How to complete this task:
Report how many lines below contain the word "section", giving the number and no other words.

(Dataset records)
= = = = = = =

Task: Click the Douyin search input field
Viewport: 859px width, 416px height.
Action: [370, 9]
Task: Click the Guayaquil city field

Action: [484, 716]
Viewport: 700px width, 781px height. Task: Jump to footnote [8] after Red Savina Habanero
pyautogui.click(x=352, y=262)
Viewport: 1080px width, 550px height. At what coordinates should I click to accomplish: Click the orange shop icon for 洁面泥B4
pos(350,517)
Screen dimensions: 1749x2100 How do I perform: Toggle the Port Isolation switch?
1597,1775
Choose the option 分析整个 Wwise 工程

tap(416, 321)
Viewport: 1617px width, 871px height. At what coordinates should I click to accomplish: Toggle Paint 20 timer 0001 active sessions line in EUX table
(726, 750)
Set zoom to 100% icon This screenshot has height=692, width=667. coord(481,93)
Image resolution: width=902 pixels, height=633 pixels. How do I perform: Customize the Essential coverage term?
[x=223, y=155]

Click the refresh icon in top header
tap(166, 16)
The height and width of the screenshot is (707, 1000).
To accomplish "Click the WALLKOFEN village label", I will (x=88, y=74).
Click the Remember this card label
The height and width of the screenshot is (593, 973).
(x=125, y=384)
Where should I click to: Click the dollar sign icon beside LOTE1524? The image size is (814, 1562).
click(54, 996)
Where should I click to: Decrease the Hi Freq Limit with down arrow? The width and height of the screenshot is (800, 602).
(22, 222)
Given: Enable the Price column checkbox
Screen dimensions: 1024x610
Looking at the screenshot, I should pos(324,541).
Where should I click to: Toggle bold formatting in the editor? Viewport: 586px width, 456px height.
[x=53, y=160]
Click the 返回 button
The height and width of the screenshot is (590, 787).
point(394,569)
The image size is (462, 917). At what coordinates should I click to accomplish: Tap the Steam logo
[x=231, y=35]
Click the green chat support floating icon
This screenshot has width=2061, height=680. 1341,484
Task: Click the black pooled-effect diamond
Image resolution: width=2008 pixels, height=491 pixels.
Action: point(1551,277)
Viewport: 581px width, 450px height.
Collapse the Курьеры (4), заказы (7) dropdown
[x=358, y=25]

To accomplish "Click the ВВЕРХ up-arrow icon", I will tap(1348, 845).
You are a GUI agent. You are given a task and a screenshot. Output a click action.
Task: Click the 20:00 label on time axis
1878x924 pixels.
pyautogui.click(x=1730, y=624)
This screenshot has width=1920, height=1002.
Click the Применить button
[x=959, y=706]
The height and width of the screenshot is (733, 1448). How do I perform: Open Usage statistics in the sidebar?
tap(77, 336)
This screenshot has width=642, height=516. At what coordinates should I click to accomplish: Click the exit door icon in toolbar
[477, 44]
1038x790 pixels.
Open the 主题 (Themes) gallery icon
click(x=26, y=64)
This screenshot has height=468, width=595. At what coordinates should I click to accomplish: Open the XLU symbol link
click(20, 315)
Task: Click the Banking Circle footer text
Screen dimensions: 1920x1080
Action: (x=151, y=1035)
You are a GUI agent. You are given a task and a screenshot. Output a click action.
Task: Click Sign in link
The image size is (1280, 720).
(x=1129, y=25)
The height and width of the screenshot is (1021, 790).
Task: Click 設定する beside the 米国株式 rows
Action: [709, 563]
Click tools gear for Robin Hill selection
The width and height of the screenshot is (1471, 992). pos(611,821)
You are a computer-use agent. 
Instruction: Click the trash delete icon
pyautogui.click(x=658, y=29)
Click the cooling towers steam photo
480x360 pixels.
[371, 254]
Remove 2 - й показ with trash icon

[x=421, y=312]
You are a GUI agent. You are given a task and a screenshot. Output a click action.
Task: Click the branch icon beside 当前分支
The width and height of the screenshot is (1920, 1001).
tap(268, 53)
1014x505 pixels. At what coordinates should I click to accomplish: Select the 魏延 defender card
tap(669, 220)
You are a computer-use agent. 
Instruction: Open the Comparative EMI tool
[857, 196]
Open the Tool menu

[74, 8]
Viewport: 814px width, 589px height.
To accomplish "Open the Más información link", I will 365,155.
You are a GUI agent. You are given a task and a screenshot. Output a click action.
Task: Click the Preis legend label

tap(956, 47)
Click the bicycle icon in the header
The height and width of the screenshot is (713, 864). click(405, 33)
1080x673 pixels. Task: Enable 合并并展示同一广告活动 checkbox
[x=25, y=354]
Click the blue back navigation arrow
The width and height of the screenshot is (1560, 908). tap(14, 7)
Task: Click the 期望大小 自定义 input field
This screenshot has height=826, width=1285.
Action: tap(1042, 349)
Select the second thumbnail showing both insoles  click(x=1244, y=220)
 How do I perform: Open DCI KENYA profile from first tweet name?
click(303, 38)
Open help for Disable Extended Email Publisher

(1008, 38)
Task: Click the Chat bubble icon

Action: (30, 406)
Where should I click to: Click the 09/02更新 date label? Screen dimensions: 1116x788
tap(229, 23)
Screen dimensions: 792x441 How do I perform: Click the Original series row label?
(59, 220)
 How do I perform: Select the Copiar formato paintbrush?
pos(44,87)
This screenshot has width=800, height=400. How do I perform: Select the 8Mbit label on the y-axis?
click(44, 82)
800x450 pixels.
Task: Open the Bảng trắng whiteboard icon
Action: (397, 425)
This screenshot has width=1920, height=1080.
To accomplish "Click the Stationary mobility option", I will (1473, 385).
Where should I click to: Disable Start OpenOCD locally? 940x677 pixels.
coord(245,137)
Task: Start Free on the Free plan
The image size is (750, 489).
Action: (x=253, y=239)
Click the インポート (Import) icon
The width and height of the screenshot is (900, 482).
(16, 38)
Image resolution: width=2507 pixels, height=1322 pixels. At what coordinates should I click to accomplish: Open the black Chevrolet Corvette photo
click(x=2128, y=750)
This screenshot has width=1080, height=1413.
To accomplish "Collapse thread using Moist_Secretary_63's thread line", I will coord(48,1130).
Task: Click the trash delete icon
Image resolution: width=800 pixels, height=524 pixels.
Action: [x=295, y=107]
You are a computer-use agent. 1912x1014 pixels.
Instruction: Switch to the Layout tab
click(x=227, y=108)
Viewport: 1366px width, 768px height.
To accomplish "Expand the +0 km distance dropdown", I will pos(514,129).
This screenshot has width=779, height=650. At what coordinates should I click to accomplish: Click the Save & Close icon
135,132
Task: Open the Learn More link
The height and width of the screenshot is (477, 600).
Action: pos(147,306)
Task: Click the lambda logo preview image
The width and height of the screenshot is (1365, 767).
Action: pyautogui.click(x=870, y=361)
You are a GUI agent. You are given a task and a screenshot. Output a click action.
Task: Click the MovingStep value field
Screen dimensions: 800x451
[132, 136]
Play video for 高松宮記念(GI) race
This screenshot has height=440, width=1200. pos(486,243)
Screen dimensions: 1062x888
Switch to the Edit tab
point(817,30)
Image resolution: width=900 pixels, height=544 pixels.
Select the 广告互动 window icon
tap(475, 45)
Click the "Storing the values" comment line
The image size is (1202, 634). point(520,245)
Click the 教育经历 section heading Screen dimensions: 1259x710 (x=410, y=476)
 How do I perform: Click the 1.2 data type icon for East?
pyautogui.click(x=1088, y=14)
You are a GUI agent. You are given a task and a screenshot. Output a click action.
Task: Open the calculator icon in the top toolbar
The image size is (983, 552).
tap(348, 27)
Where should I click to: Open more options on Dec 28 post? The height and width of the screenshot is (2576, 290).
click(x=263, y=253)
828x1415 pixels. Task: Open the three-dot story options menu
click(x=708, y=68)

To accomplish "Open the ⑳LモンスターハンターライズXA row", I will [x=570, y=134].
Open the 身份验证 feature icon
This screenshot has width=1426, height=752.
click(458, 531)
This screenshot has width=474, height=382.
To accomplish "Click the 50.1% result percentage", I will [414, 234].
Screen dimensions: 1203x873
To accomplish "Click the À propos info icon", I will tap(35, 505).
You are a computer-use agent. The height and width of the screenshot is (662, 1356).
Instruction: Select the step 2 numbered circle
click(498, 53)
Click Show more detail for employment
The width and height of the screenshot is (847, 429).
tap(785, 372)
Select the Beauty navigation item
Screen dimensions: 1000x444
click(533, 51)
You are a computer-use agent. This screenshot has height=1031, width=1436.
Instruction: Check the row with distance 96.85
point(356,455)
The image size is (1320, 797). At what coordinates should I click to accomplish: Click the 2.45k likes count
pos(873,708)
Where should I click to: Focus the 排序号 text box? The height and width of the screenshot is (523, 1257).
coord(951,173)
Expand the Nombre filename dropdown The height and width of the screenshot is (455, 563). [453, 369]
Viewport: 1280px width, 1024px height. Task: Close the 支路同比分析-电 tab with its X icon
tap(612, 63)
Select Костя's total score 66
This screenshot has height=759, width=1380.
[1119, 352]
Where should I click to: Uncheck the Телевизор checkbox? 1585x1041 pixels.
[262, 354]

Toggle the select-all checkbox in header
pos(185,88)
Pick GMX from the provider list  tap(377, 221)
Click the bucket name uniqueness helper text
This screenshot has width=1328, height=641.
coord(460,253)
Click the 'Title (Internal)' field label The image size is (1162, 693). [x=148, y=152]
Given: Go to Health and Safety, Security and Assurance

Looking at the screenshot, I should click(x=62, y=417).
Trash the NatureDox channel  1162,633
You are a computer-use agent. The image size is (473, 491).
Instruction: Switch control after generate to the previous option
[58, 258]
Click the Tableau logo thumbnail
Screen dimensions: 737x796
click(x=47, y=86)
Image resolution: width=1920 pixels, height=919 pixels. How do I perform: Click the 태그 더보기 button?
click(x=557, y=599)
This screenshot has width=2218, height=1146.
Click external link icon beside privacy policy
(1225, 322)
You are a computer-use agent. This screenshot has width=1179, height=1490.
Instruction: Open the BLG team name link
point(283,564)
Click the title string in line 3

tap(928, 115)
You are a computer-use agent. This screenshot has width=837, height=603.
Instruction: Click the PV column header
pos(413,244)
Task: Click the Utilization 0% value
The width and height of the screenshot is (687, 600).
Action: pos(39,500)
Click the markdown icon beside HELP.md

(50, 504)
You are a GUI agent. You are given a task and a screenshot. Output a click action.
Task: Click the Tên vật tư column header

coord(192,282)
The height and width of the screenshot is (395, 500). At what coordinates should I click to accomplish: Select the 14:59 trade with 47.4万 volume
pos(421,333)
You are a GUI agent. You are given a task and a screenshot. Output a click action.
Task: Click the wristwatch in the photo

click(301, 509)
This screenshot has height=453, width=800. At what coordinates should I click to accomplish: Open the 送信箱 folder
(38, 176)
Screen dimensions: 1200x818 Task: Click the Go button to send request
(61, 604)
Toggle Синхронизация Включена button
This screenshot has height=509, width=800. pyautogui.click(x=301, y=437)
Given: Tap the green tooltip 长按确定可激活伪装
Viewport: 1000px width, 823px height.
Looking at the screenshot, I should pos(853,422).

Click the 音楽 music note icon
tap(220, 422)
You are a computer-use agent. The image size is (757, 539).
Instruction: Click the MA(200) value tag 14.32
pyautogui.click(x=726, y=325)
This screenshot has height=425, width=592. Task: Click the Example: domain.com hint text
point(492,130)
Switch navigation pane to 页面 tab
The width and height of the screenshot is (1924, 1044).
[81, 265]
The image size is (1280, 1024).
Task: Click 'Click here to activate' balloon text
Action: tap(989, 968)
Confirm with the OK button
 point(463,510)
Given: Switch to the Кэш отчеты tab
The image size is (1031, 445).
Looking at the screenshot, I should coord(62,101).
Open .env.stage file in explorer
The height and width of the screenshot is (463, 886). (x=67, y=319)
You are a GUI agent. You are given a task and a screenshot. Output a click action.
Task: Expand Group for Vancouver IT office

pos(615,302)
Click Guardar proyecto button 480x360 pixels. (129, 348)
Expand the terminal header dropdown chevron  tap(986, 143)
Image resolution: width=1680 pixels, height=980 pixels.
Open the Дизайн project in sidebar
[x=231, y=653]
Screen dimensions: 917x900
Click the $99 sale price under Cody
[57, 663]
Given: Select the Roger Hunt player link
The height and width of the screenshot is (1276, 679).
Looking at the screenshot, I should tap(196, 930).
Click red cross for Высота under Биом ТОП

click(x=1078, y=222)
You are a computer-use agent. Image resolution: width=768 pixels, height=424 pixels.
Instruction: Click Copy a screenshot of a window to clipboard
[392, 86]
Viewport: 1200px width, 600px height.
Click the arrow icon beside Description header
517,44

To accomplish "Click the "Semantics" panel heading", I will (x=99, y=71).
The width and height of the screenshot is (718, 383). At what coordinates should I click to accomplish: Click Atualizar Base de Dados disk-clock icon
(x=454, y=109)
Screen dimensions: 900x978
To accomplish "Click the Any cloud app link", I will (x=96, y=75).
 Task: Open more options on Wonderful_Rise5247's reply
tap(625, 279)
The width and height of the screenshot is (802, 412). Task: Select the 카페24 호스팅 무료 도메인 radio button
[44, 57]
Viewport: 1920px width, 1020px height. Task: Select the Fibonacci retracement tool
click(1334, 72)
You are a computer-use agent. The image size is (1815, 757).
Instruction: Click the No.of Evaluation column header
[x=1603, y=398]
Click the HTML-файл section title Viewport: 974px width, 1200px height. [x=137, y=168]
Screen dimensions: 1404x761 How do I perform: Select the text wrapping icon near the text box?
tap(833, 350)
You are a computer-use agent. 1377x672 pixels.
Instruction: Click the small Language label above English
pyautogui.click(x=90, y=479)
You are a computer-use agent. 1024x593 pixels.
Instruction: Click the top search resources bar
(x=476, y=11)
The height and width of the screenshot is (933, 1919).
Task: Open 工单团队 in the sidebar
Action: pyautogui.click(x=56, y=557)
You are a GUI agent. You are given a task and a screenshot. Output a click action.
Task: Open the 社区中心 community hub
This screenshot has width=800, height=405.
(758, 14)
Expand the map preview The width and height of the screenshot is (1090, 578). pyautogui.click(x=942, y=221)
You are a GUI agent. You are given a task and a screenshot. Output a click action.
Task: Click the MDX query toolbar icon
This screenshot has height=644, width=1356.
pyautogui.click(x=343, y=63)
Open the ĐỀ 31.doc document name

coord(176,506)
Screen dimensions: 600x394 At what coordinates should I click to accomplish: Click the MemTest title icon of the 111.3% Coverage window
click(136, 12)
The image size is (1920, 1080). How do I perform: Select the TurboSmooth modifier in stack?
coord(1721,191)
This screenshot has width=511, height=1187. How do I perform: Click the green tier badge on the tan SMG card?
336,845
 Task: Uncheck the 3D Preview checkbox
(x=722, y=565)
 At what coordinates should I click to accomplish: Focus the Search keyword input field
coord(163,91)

= = = = = = =

Answer to the exercise:
2